O pesadelo de qualquer condutor que se encontre em viagem é uma avaria. O pesadelo pode tornar-se ainda mais negro se essa avaria se der à hora de ponta, no meio do trânsito, com a mala do carro cheia e crianças pequenas no banco de trás. É o inferno em todo o seu esplendor. Por isso, todo o condutor sabe da importância de uma boa assistência em viagem, cada vez que o percalço de uma avaria interfere com a normalidade de um dia de trabalho ou de lazer: quer seja pela rapidez no auxílio, na eficácia do mesmo e no resolver de questões, tais como fazer chegar os ocupantes do veículo a um lugar seguro.
Quando a viagem decorre sem problemas
É com indisfarçável alívio que o já apresentado condutor chega são e salvo ao destino. O carro está quente, os miúdos no limite da birra e a paciência dos pais quase a desaparecer, mas chegaram – o que não deixa de ser positivo. Descarrega-se o carro, levam-se os filhos para casa, retiram-se compras da mercearia feitas antes da viagem, fazem-se os preparativos para o jantar.
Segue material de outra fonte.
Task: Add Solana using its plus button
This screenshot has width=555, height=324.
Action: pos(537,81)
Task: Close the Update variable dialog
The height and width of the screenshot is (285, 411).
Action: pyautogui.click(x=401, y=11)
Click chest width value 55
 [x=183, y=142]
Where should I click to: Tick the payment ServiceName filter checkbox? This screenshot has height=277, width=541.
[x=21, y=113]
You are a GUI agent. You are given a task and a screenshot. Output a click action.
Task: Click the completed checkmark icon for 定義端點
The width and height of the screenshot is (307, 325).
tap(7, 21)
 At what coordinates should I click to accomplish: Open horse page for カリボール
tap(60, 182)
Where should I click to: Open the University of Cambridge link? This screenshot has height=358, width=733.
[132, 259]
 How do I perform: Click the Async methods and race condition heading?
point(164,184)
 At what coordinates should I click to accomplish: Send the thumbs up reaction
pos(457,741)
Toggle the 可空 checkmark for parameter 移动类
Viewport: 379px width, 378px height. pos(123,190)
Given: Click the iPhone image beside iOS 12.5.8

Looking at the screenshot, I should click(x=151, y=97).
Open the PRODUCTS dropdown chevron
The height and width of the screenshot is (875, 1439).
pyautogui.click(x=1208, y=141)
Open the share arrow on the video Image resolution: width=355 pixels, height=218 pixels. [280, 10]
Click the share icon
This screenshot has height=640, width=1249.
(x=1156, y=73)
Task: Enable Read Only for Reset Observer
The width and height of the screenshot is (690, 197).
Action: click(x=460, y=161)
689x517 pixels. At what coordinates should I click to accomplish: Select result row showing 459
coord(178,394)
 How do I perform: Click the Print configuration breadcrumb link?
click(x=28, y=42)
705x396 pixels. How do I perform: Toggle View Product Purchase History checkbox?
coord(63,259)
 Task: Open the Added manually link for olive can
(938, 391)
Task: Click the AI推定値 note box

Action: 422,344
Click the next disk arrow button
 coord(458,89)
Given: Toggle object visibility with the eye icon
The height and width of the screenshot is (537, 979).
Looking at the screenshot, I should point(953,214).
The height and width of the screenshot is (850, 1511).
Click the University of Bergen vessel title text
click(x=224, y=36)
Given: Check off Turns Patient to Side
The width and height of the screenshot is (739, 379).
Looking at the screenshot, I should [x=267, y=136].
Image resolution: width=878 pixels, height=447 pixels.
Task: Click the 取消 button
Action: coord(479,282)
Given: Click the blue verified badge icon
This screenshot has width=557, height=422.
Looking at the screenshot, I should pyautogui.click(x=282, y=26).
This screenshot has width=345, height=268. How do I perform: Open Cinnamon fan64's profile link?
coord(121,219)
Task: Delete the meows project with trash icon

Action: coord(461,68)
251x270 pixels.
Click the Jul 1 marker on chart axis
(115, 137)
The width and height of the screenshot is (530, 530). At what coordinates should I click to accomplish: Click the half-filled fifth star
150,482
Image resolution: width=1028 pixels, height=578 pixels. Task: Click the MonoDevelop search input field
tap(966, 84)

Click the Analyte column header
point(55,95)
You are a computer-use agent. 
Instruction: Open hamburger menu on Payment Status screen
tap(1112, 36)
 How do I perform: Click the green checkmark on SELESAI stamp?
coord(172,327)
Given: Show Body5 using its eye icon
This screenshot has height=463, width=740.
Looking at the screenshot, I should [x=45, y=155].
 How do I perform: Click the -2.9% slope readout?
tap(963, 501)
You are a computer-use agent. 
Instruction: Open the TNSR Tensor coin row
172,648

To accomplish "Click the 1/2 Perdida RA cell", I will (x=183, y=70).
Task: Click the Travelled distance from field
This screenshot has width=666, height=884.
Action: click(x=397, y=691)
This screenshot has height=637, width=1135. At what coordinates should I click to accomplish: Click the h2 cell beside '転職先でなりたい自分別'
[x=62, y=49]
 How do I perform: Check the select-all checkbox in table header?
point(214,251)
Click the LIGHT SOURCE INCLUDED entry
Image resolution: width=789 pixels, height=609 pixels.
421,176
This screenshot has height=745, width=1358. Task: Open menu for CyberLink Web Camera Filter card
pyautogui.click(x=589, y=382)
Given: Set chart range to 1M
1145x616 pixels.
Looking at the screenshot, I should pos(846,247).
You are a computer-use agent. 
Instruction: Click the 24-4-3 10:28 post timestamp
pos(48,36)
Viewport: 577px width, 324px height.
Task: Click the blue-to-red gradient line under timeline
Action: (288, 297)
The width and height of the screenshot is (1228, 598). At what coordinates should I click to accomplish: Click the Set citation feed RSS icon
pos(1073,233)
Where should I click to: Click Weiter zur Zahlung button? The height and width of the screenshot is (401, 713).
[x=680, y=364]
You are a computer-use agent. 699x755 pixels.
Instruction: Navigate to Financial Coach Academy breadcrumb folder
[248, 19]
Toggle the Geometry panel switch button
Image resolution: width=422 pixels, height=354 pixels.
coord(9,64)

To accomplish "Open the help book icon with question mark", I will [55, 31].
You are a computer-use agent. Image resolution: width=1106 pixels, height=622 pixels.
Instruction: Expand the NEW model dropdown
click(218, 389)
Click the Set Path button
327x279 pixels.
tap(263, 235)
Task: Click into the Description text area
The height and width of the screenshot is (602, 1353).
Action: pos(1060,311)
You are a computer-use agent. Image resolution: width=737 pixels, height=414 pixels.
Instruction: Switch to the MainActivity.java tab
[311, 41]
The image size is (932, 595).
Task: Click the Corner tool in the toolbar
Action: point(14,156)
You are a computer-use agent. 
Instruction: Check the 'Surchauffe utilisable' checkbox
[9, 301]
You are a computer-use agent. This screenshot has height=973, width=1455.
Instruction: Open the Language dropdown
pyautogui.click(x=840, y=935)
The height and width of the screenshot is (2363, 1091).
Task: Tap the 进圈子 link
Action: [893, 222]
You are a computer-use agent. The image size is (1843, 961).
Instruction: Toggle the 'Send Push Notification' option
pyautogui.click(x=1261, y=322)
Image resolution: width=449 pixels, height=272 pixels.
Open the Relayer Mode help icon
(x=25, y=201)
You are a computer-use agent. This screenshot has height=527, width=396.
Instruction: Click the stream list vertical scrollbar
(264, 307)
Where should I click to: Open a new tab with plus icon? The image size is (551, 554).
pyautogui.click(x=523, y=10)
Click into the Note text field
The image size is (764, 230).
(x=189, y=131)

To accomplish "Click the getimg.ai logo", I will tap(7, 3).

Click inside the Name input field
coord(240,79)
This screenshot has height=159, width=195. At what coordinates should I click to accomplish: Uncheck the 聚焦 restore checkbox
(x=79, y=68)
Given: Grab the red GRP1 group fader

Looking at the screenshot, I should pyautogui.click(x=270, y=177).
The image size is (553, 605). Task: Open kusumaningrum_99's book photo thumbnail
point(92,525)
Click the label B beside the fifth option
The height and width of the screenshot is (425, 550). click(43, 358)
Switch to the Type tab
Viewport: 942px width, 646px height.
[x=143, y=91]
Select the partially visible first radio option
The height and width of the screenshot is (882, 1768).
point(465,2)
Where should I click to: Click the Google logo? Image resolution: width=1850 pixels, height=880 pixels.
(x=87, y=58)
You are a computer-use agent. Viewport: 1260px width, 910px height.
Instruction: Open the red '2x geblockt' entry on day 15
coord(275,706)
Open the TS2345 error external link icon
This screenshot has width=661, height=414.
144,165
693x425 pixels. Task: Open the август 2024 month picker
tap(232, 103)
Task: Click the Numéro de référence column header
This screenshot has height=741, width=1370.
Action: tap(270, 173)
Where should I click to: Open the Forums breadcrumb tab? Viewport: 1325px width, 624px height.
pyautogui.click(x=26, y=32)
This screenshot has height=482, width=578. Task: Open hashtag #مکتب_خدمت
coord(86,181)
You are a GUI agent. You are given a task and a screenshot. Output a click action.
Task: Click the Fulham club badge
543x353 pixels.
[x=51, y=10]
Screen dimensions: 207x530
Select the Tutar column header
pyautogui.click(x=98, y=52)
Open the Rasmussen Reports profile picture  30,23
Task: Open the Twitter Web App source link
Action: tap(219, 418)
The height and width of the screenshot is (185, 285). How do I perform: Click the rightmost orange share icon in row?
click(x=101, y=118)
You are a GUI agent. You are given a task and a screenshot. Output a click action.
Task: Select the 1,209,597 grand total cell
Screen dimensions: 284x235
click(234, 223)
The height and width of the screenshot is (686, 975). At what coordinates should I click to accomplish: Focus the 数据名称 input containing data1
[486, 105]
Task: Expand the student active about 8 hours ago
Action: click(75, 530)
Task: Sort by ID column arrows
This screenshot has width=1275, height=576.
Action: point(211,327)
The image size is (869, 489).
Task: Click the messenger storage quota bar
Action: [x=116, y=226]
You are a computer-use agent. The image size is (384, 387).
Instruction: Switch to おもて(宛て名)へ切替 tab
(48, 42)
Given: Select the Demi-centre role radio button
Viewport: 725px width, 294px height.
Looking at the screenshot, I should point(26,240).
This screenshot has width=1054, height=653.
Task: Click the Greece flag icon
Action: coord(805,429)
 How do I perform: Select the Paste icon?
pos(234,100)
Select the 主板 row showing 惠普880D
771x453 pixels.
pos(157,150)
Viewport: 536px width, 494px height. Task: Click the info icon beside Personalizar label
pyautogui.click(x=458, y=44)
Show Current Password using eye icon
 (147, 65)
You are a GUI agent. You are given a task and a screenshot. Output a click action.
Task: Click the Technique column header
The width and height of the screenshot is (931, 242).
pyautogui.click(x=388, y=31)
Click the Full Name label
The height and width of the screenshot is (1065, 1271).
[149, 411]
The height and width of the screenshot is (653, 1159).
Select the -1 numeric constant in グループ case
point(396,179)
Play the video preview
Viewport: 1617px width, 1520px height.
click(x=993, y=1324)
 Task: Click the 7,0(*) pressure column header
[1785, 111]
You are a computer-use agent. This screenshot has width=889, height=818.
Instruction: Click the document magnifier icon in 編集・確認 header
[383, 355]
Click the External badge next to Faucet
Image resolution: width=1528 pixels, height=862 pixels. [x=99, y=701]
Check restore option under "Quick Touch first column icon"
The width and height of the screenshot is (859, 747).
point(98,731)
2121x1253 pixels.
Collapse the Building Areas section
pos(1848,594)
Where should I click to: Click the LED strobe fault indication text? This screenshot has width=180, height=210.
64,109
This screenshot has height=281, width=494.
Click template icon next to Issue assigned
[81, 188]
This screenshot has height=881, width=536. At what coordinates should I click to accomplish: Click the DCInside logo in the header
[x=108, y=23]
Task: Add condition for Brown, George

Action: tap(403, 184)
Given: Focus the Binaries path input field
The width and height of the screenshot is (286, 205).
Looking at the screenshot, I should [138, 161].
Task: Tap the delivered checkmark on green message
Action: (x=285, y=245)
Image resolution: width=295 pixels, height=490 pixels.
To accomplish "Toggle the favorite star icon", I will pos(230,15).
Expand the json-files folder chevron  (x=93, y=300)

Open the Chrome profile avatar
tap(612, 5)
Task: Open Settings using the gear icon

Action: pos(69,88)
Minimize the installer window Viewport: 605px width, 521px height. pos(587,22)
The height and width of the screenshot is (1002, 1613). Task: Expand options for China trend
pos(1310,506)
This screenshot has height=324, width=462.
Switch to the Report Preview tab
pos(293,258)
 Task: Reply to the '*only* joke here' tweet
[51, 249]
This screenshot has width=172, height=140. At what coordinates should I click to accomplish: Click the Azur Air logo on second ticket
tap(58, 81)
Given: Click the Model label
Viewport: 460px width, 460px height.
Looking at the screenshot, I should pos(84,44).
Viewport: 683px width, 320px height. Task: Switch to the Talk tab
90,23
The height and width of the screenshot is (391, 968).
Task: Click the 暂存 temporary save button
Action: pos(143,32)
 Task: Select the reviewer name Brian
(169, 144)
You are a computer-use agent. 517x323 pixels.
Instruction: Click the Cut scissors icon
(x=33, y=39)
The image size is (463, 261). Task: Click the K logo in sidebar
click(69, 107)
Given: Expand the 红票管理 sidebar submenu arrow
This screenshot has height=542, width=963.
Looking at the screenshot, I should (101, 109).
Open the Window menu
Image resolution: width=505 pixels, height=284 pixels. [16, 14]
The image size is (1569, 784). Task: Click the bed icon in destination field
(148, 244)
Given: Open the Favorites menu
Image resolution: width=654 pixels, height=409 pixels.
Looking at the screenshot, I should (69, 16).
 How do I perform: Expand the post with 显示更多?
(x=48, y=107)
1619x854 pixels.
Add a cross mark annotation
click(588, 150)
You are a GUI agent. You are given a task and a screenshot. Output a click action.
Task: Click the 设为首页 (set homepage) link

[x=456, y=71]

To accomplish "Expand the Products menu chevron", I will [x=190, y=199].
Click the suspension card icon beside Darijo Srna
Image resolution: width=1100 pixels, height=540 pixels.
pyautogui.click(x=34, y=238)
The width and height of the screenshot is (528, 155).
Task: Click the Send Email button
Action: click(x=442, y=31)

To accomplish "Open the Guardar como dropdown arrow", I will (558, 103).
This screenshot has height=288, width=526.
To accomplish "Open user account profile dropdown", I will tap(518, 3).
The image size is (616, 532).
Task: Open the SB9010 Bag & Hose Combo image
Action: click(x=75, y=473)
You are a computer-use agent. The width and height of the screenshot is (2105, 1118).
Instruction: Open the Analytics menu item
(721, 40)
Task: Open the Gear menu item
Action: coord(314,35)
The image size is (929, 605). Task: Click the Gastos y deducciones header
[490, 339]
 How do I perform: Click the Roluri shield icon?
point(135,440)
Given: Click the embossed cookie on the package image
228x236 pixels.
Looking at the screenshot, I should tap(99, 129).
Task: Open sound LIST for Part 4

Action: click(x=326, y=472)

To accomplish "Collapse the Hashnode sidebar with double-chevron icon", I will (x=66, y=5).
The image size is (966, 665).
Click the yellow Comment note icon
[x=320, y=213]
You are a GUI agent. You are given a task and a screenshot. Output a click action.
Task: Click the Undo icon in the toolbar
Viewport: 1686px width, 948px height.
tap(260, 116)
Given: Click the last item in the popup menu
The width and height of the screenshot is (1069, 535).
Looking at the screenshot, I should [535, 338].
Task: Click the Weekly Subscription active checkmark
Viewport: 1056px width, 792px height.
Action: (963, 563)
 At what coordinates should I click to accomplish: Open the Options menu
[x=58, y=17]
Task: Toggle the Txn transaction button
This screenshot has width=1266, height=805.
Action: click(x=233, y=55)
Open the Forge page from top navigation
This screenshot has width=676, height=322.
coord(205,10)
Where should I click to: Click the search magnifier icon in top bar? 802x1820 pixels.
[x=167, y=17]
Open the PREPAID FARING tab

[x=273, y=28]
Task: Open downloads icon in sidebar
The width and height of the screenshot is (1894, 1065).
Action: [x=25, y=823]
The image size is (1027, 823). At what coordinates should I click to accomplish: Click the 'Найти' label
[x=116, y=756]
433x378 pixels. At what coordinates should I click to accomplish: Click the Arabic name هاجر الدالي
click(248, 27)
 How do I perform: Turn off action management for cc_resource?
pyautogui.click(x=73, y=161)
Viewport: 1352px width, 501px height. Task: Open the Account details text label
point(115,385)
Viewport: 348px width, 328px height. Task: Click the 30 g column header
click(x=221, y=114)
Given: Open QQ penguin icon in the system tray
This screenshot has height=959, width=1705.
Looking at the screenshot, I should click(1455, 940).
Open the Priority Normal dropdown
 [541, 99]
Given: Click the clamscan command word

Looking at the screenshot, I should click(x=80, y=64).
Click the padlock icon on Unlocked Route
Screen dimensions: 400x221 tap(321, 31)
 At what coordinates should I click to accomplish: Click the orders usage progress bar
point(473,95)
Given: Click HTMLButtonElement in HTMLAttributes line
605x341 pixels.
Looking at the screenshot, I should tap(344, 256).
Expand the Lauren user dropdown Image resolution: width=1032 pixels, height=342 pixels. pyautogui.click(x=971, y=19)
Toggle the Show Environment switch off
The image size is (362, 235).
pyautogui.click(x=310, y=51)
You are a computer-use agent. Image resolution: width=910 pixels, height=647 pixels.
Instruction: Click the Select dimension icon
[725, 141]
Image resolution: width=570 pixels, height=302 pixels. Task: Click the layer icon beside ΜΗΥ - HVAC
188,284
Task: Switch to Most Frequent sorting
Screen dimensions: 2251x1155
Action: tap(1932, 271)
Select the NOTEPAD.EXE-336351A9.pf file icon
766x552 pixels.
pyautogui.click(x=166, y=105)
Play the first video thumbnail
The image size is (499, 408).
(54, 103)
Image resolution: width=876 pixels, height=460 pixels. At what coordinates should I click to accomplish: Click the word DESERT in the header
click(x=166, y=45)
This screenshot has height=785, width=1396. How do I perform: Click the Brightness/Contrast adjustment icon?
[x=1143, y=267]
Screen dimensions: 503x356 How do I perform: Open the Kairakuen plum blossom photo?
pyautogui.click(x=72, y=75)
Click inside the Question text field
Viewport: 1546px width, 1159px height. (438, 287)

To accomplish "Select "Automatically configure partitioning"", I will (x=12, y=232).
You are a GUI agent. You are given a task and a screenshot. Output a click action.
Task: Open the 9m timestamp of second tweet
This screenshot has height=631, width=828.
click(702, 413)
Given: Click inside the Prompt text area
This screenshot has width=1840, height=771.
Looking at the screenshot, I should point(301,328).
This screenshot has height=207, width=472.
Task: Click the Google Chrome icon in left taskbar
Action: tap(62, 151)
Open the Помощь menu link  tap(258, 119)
Antes, verifica-se a água, o gás e os interruptores. A mãe atira-se aos tachos, o pai atira-se aos filhos – cada um a contribuir para a harmonia do fim-de-semana, que se quer tranquilo e para descanso. É então que a mae grita da cozinha que o fogão não acende e as crianças choramingam porque não há meio de a água vir quente. O pai lamenta-se, nada o preparara para uma reparação de electrodomésticos.
A fase da negação
Como homem que é, antes de procurar ajuda para a reparação dos electrodomésticos, vai ele mesmo testar se não houve erro humano, que é como quem diz, se a mulher não se baralhou com os botões. Há resmungos de parte a parte, reclamações, lamentos, muito rodar para a direita e para a esquerda, uns quantos «tenta agora», pressionar e largar, ajeitar o ouvido para ouvir o gás correr nos bicos do fogão. Uma criança pergunta se falta muito, o pai responde que não, a mãe sugere que se chame alguém para tentar a reparação dos electrodomésticos, o pai resiste. O tempo passa. O cansaço e a fome fazem-no ceder. «É melhor mesmo chamar alguém. A reparação dos electrodomésticos não é a minha especialidade – eu sou mais números».
A demanda por uma empresa de reparação de electrodomésticos
A mãe precavida lembra que se pode ligar ao dono da casa, para saber se ele conhece alguém que os ajude. Este pai que resistiu estoicamente a uma avaria na estrada está a um passo de um colapso nervoso – não sabe do contacto do senhorio. Apontou o número num papel que guardou não sabe bem onde. A mãe remexe a mala e num dos inúmeros bolsos encontra o tal papelinho, dobrado em quatro, com o número mágico. O pai suspira de alívio e quase exulta quando ouve a voz do senhorio do outro lado do telefone. Explica-se o problema, o senhorio não se surpreende, parece que o fogão e o esquentador costumam pregar partidas ocasionais, é por isso que tem colado, ao lado do esquentador, o cartão da Athinasys, a empresa a que recorre sempre que precisa de ajuda. É um pai furioso que desliga a chamada, depois de agradecer. A mulher tinha mencionado o cartão, mas ele preferira ignorar e agora fazia de conta que não via a irritação no olhar dela. Através da Internet do telemóvel, acedeu à página da empresa e procurou os contactos, copiou o número de telefone e em instantes conseguiu que disponibilizassem um técnico para a reparação dos electrodomésticos.
Tudo está bem quando acaba bem
Todo o bom condutor sabe da importância de uma boa assistência em viagem, no caso de uma avaria. Este pai descobriu a importância de uma boa assistência em reparação, no caso de uma avaria dos electrodomésticos. A rapidez e eficiência da resposta da empresa permitiram que o fim-de-semana decorresse segundo o planeado, desfrutando de um tempo de descanso em família.